Applied Genetic Technologies Corporation (Nasdaq: AGTC), a clinical-stage biotechnology company focused on the development and potential commercialization of adeno-associated virus (AAV)-based gene therapies for the treatment of rare and debilitating diseases with an initial focus on inherited retinal diseases, has announced that the U.S. Food and Drug Administration (FDA) provided favorable feedback on the Current Good Manufacturing Practice (cGMP) design of AGTC’s manufacturing facility. In its feedback from a recent Type C meeting, the FDA concurred the facility design and proposed operating procedures are appropriate to support the cGMP manufacture of recombinant AAV drug substance.
In May 2022, AGTC announced that it had completed construction of the manufacturing facility’s exterior structure and the FDA’s feedback on the interior design of the facility helps assure the potential successful completion of next phase of construction. Initial operations at the facility are expected to begin in 4Q 2022 with GMP capabilities expected to be finalized in 1Q 2023.

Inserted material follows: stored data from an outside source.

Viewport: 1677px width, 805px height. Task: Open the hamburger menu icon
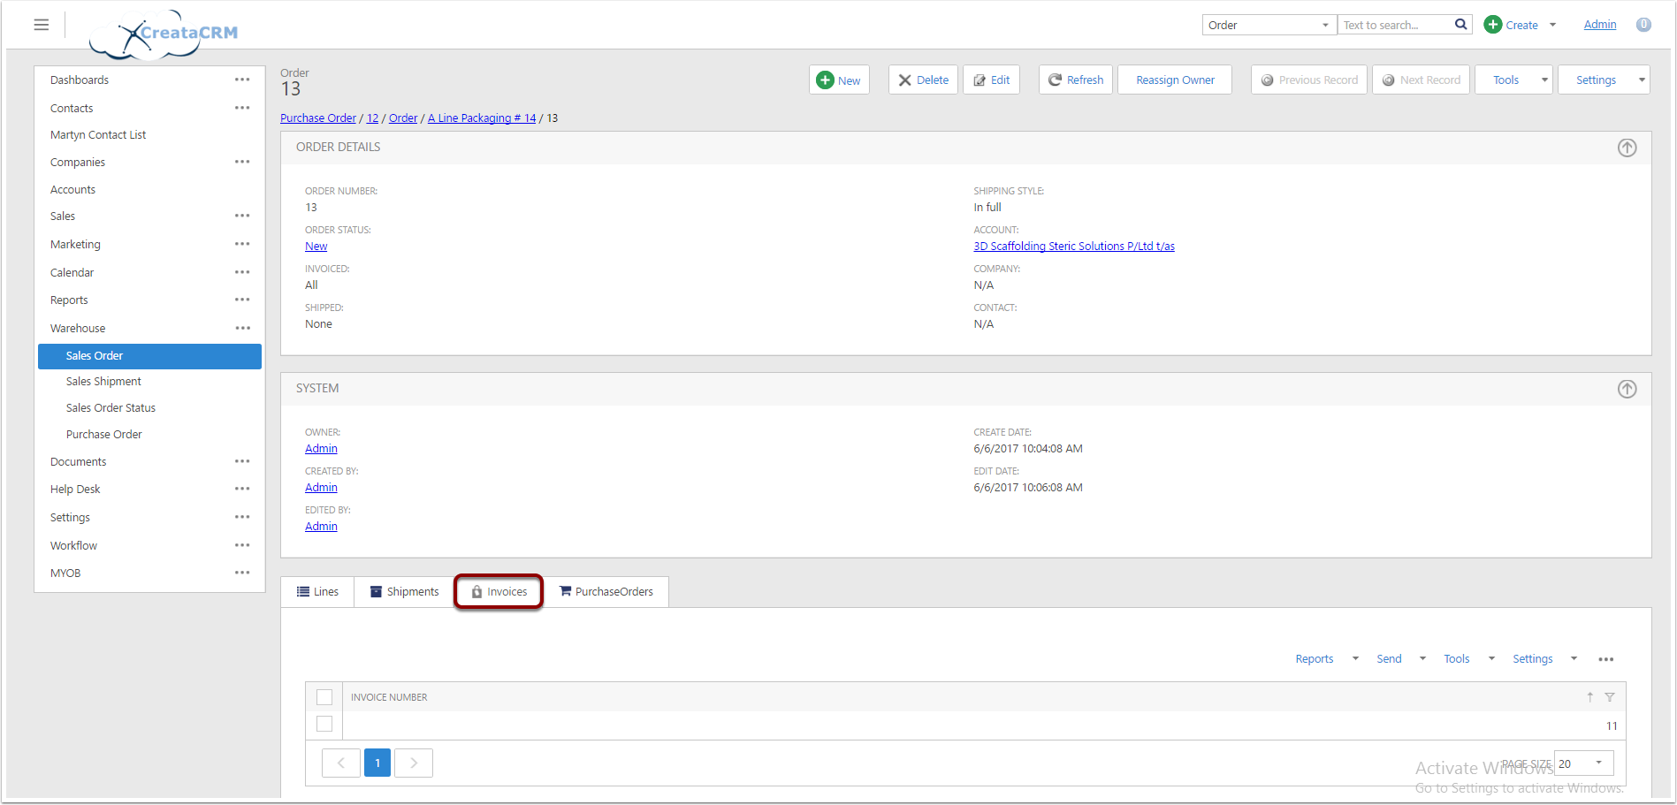point(41,25)
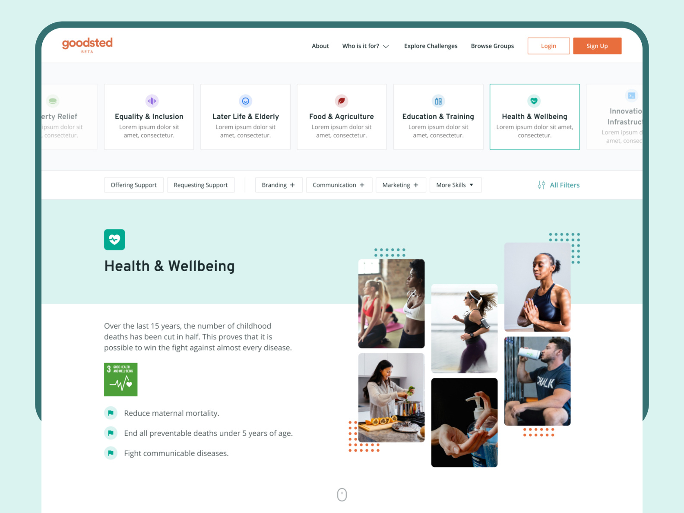Click the large green heart icon above the heading
This screenshot has width=684, height=513.
click(x=114, y=240)
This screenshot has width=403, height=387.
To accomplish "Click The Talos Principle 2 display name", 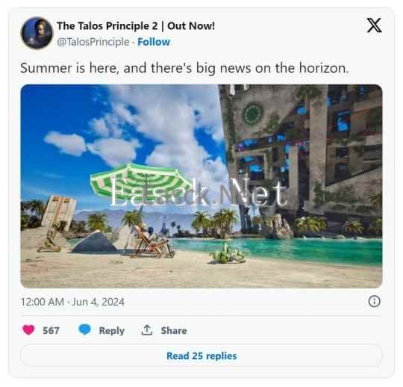I will tap(136, 25).
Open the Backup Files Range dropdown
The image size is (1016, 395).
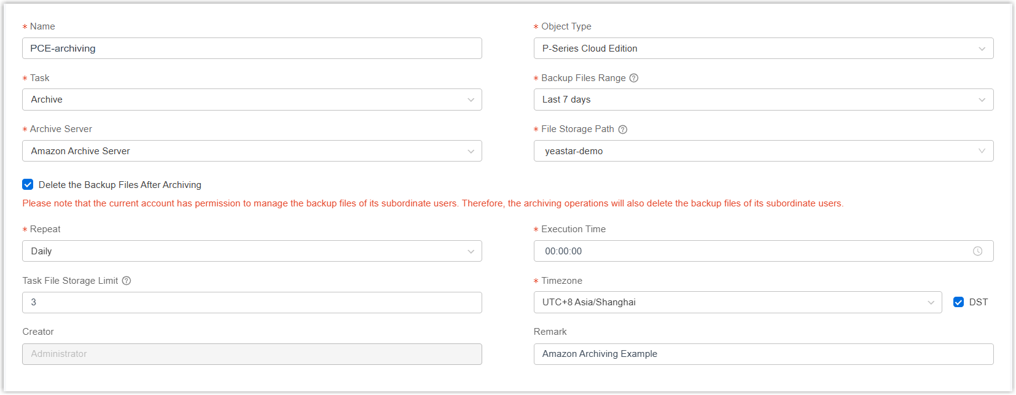point(763,100)
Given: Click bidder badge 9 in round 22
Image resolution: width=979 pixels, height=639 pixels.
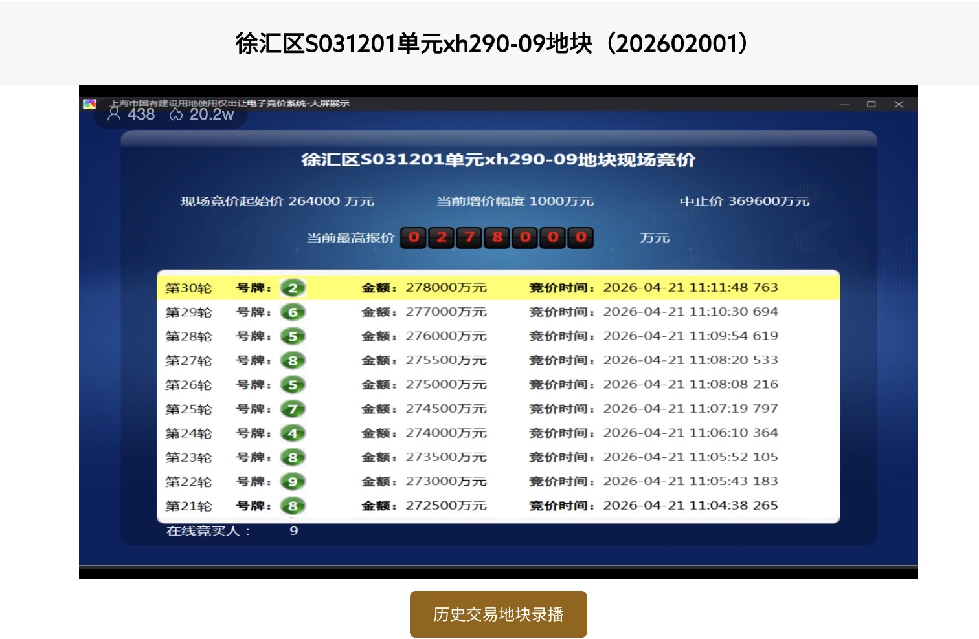Looking at the screenshot, I should (293, 481).
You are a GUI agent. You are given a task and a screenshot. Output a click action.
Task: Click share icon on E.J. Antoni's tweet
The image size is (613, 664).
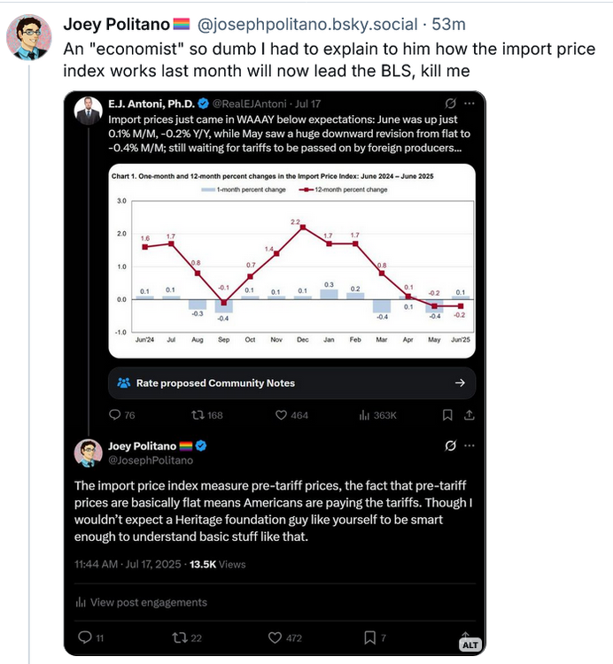click(x=469, y=414)
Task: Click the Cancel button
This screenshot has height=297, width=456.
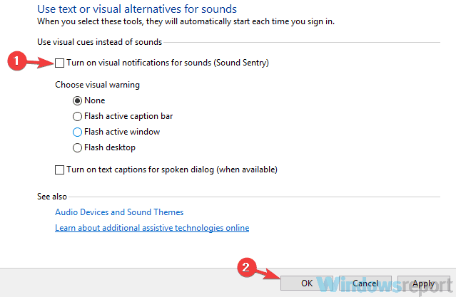Action: (365, 283)
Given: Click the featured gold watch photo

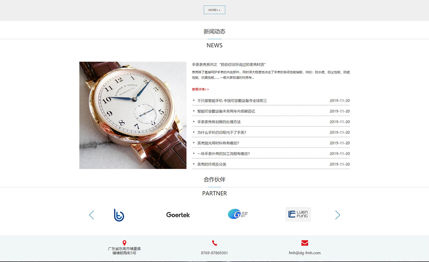Looking at the screenshot, I should (133, 115).
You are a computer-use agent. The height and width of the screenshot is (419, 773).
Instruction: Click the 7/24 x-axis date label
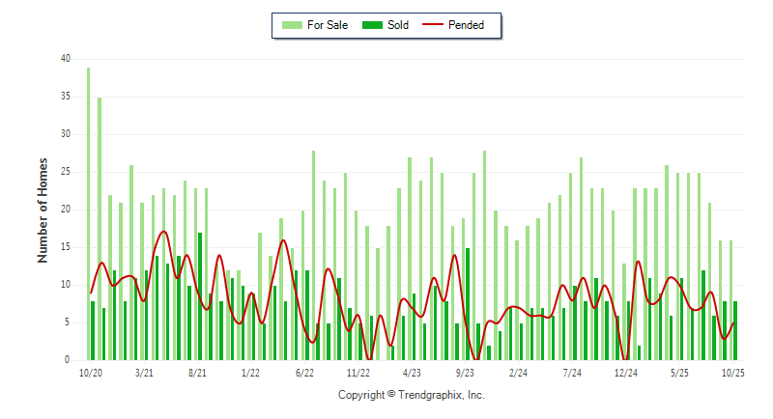tap(572, 373)
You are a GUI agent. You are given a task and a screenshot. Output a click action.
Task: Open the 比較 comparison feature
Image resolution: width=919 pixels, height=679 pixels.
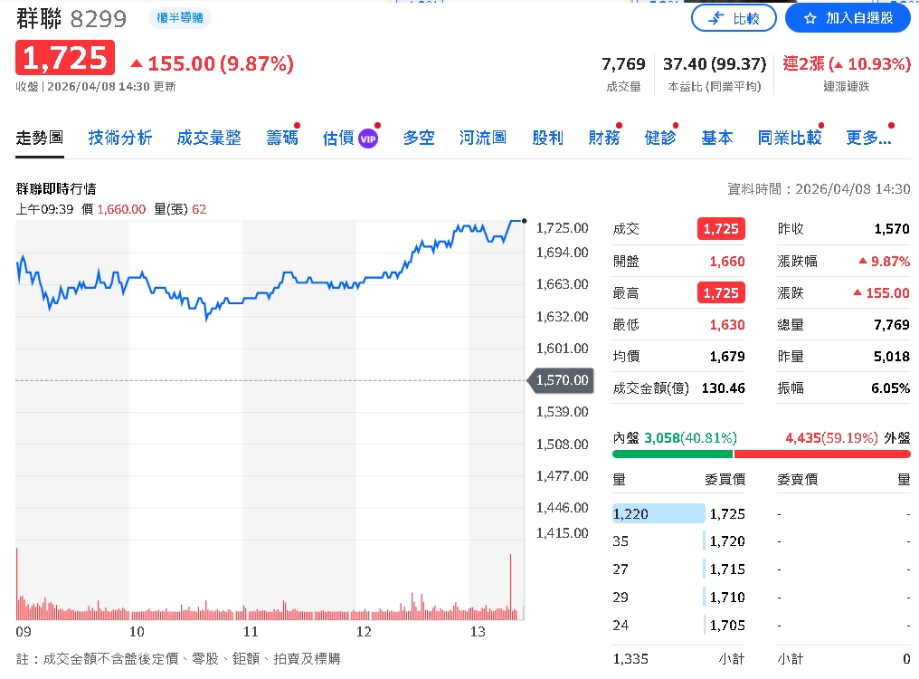[x=734, y=17]
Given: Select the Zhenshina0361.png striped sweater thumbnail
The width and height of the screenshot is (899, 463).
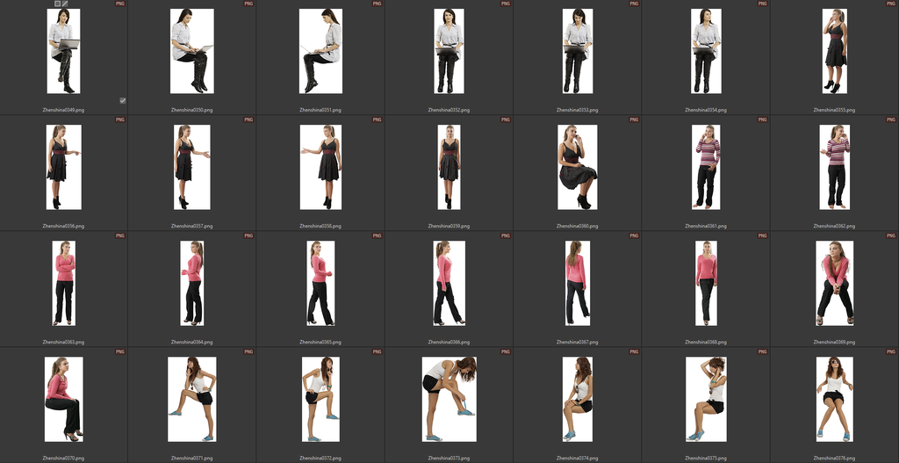Looking at the screenshot, I should coord(706,167).
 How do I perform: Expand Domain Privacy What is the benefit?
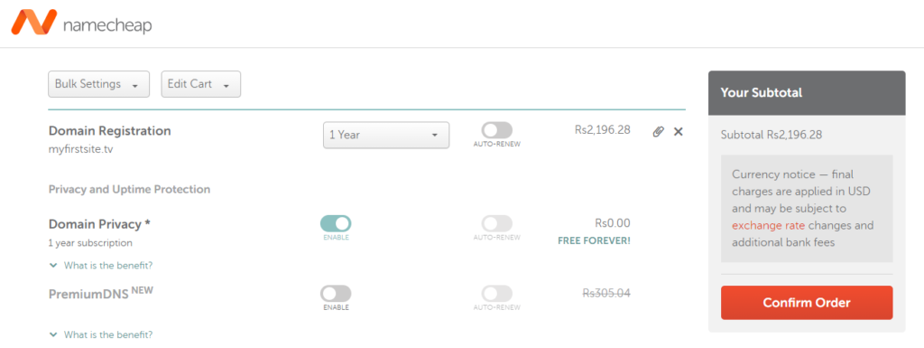pos(108,266)
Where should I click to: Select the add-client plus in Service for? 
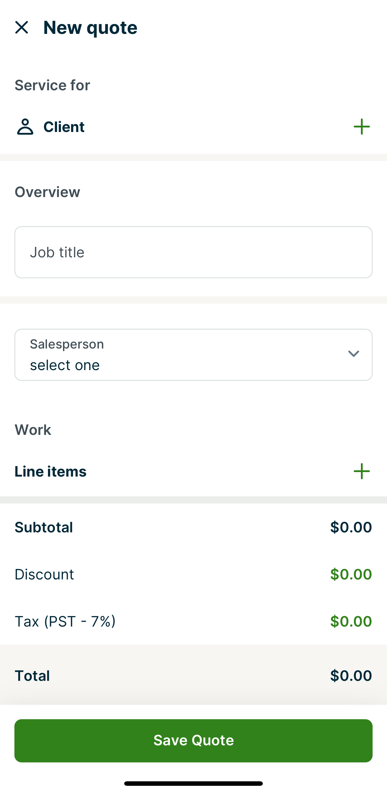tap(361, 127)
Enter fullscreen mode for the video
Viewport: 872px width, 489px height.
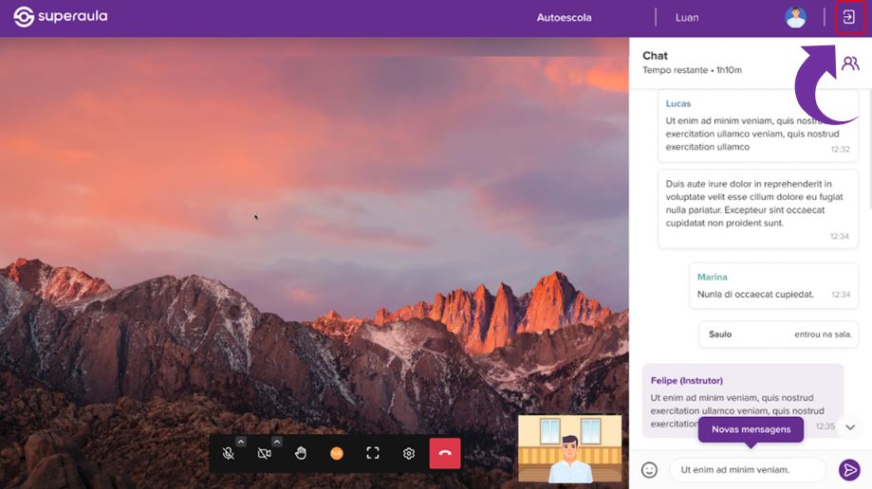click(x=373, y=454)
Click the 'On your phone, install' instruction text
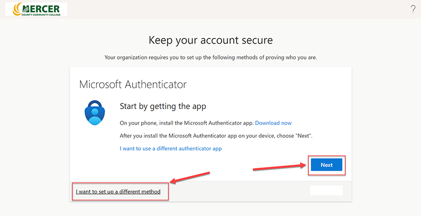 click(x=187, y=123)
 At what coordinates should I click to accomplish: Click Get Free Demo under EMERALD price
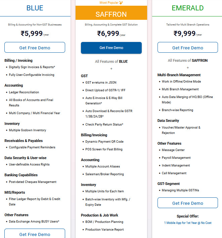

“With the FDA’s feedback, we are pleased to be on-track with the build out of our cGMP manufacturing facility, which is crucial in supporting the late-stage clinical development and potential commercialization of our lead XLRP and ACHMB3 programs,” said Eduardo Jacobo, AGTC’s Senior Vice President, GMP Manufacturing. “The on-going challenges and costs associated with external vendors underscore the value of developing a manufacturing facility specifically designed and prioritized to meet the needs and timelines for the development of our drug candidates, including AGTC-501 for XLRP, which we recently reported positive three-month interim data. As we continue to advance development of this promising candidate, our new facility will play a crucial role in its commercialization should it receive FDA approval. We expect the facility will also play an important role in support of our promising pipeline of additional clinical and pre-clinical programs.”
In May 2022, AGTC announced positive three-month interim results from the Skyline Phase 2 expansion trial of AGTC-501, demonstrating robust improvements in visual sensitivity, the trial’s primary efficacy endpoint, in multiple patients three months after dosing, with a 62.5% response rate in dose group B and a 25% response rate in dose group A. This is well above the statistically significant 50% response rate the Vista Phase 2/3 trial for AGTC-501 is powered to detect.
AGTC is a clinical-stage biotechnology company developing genetic therapies for people with rare and debilitating ophthalmic, otologic and central nervous system (CNS) diseases. AGTC is designing and constructing critical gene therapy elements and bringing them together to develop customized therapies with the potential to address unmet patient needs. AGTC’s most advanced clinical programs in XLRP and ACHM CNGB3 leverage its technology platform to potentially improve vision for patients with inherited retinal diseases. Its preclinical programs build on the AGTC’s AAV manufacturing technology and scientific expertise. AGTC is advancing multiple pipeline candidates to address substantial unmet clinical needs in optogenetics, otology and CNS disorders, and has entered into strategic collaborations with companies including Bionic Sight, Inc., an innovator in the emerging field of optogenetics and retinal coding, and Otonomy, Inc., a biopharmaceutical company dedicated to the development of innovative therapeutics for neurotology.